Internet giant Baidu has built an empire around search and artificial intelligence. Can it build a smarter car?
JiDU Robo1 car exterior
Courtesy of Baidu

Baidu has a Google-like grip on China’s internet industry, bringing in billions each year through search advertising, cloud computing, and other online services. But its ambitions extend even further than Alphabet’s—and include shaking up the car industry.

Today in Beijing, Jidu, an automotive company recently created by Baidu and the Chinese automaker Geely, unveiled a prototype of its first vehicle, a futuristic-looking, largely autonomous hatchback called Robo-1. The company says it will cost at least the equivalent of $30,000, and is expected to go on sale next year.

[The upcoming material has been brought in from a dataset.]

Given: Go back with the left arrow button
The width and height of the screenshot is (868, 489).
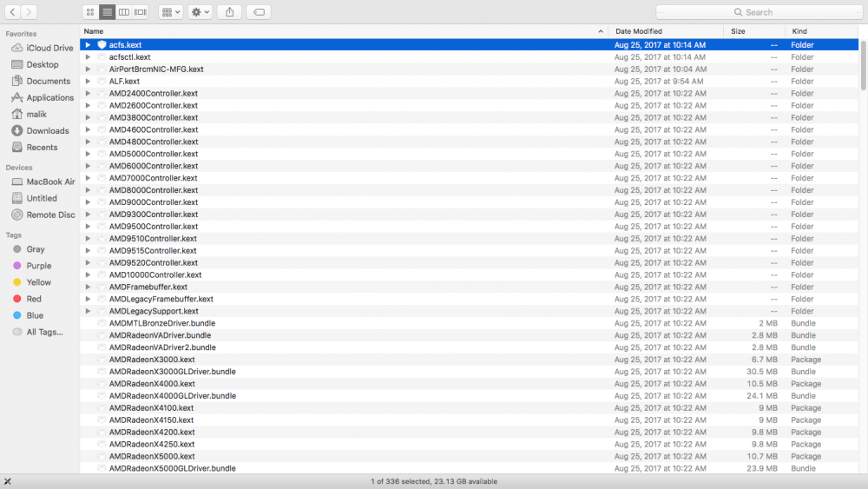Looking at the screenshot, I should (13, 12).
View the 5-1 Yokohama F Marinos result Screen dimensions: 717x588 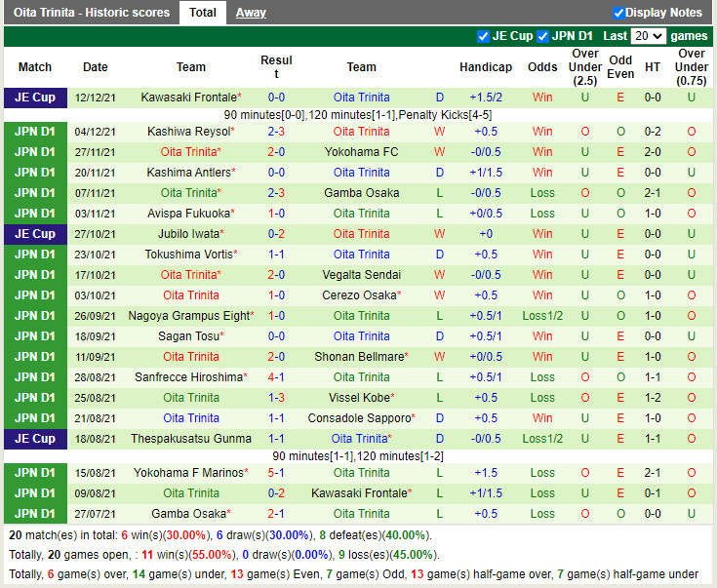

The Robo-1 is sleek and angular, with doors that swing upwards at the front and open backwards at the rear. A spare interior includes racing-style seats, a yoke steering wheel, and a widescreen display that covers the entire dash. The vehicle is festooned with sensors, including a lidar, for mapping the road ahead in 3D, that pops up from the hood when activated. Jidu says the final model of the Robo-1 will be 90 percent the same as the one shown off in Beijing, but it does not specify what elements could change.

Courtesy of Baidu

Beyond the brushed interior, Baidu is essentially betting that the growing importance of software in vehicles—especially artificial intelligence, in which Baidu has invested heavily over the past decade—gives it an opportunity to stake a claim in a fiercely competitive, fast-changing industry.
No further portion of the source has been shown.